MK-2206 dihydrochloride ameliorates the neuronal function in spinal cord injured rats by reducing oxidative stress and modulating the PI3K/Akt pathway.

Abstract

INTRODUCTION: Spinal cord injury (SCI) is one of the major causes of paralysis and physical inability, and its management remains a challenge. The present study evaluated the effect of MK-2206 dihydrochloride in rats with SCI. MATERIAL AND METHODS: An impactor device was used to induce SCI, which was treated with MK-2206 12 mg/kg, s.c., daily for 10 days. The effect of MK-2206 on SCI was determined by estimating the locomotor function, inflammatory mediators, and oxidative stress parameters in all groups of rats.

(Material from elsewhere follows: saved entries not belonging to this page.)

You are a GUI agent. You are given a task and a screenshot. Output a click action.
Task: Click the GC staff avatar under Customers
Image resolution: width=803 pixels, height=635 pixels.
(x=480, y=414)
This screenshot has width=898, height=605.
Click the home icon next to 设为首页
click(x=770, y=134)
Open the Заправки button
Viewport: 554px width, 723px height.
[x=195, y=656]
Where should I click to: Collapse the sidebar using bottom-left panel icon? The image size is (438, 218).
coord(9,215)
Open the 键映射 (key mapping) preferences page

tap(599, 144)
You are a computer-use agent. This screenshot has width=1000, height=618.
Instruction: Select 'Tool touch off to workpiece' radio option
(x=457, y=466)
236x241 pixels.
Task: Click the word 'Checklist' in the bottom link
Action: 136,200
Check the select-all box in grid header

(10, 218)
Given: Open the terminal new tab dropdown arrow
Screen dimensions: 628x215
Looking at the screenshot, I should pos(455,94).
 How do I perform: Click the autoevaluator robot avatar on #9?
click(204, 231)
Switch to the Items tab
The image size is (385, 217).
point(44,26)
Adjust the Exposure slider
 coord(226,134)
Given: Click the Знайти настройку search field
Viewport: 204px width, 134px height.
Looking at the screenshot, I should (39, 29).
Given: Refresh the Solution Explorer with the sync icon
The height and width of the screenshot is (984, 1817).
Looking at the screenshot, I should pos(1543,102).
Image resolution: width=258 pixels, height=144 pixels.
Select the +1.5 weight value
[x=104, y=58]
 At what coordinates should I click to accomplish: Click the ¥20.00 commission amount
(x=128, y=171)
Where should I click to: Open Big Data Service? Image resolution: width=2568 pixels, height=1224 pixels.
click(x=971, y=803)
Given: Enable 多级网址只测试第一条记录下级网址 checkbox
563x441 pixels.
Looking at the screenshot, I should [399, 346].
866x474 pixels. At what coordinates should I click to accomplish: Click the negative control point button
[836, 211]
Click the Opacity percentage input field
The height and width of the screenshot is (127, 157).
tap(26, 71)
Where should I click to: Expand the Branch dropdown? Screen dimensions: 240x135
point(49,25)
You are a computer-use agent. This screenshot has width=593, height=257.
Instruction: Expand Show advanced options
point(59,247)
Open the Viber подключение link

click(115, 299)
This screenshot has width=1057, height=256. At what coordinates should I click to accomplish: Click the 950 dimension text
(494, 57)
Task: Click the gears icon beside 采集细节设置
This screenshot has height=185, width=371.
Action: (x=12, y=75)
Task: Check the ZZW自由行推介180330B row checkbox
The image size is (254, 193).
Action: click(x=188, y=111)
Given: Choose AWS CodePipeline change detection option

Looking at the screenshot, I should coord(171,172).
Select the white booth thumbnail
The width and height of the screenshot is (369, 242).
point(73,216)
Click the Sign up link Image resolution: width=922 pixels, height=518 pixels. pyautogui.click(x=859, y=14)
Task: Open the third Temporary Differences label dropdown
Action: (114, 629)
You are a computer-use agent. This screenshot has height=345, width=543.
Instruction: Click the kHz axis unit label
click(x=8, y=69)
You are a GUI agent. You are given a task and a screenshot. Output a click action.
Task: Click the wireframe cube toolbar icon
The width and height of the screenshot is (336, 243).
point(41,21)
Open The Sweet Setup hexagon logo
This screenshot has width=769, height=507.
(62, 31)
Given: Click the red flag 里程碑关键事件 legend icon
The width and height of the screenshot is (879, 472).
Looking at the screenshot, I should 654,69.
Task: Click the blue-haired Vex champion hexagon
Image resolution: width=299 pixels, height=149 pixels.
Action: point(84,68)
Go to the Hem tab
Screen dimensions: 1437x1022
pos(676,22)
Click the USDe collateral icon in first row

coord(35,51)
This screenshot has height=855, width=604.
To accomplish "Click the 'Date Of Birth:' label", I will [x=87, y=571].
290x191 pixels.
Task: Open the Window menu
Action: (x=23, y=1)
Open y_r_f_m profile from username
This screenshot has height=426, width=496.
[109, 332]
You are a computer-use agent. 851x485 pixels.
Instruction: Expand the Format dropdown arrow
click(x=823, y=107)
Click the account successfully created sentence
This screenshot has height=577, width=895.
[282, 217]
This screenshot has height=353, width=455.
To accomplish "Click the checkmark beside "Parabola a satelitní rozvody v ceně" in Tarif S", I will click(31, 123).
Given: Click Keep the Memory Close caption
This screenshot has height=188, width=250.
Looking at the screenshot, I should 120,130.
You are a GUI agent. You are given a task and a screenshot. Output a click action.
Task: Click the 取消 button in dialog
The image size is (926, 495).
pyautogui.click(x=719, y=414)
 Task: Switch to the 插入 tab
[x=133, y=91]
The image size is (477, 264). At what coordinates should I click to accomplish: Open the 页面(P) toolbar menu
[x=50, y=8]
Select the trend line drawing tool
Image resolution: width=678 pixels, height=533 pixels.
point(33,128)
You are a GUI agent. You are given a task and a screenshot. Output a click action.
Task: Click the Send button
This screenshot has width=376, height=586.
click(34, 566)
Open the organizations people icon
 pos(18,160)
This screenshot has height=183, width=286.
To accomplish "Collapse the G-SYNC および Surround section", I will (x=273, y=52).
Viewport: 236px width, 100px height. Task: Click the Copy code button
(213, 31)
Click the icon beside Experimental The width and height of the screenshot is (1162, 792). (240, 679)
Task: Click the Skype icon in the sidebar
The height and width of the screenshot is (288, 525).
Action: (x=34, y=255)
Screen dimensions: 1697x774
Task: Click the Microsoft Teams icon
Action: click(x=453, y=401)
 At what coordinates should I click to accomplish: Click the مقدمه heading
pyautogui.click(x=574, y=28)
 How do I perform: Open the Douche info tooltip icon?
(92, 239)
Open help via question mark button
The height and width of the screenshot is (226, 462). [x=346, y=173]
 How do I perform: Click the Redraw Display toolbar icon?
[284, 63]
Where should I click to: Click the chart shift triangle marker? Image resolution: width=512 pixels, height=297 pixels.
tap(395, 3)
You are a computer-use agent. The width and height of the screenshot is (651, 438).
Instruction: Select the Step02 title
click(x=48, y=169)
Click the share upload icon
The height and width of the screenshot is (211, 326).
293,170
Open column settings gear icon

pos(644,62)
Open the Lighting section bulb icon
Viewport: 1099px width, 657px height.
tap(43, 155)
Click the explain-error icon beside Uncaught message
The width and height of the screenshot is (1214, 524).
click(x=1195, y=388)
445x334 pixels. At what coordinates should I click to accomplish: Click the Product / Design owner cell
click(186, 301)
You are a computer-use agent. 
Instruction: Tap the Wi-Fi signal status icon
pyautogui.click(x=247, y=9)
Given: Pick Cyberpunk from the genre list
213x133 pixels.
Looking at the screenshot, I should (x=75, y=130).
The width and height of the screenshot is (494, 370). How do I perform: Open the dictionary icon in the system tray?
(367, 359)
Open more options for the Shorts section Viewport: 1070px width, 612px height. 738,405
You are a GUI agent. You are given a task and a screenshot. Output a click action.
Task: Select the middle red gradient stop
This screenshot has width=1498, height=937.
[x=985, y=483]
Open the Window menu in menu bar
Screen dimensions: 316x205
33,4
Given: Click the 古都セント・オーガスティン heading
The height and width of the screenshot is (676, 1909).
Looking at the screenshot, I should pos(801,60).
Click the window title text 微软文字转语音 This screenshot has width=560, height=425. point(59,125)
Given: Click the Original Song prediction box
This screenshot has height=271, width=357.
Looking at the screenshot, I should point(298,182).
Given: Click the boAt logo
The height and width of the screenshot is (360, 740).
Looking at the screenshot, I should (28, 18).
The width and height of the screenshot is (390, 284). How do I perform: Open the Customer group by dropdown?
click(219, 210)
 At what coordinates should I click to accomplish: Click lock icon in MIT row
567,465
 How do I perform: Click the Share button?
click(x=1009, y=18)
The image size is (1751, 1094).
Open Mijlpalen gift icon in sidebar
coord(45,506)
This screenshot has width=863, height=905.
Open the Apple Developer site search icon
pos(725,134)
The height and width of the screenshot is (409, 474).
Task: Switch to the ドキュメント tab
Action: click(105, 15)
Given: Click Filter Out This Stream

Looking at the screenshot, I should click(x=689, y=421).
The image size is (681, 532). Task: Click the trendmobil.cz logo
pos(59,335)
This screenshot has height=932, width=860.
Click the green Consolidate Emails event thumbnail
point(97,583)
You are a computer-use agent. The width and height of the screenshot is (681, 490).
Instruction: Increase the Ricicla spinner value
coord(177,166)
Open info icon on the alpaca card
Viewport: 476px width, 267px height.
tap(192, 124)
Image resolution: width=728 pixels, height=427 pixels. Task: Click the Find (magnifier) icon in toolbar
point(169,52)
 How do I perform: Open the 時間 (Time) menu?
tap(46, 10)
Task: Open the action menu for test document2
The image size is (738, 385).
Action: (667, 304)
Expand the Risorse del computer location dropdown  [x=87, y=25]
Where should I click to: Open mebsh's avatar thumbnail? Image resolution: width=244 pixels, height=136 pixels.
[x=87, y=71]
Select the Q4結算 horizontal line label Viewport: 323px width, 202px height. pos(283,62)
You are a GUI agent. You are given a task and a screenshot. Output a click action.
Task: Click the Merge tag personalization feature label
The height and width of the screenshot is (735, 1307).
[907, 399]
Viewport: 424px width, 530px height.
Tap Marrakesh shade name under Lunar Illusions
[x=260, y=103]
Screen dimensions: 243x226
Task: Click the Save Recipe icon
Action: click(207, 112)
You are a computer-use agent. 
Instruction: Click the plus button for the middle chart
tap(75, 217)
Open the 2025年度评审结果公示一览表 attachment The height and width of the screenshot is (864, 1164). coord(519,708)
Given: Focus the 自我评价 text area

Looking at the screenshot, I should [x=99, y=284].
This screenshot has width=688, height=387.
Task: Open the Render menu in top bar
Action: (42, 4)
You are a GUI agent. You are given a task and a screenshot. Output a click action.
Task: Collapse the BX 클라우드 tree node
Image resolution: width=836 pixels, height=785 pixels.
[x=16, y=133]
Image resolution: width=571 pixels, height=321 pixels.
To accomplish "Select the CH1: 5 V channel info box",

Western blot assay was performed to estimate the expression of phosphoinositide 3-kinase (PI3K) and protein kinase B (Akt) protein in the spinal tissue of SCI rats. Moreover, the effect of MK-2206 on the apoptosis of spinal tissue of SCI rats was assessed. RESULTS: Study data suggest that treatment with MK-2206 reverses the alteration in the neuronal function in SCI rats. Cytokines and oxidative stress were observed to be ameliorated in the MK-2206-treated group compared to the SCI group. Moreover, treatment with MK-2206 attenuated PI3K and Akt protein expression in the spinal tissue of SCI rats. Treatment with MK-2206 significantly reduced the apoptosis of spinal tissue in SCI rats. CONCLUSIONS: The data suggest that treatment with MK-2206 prevents injury to the neuronal tissue in SCI rats by modulating the PI3k/Akt pathway.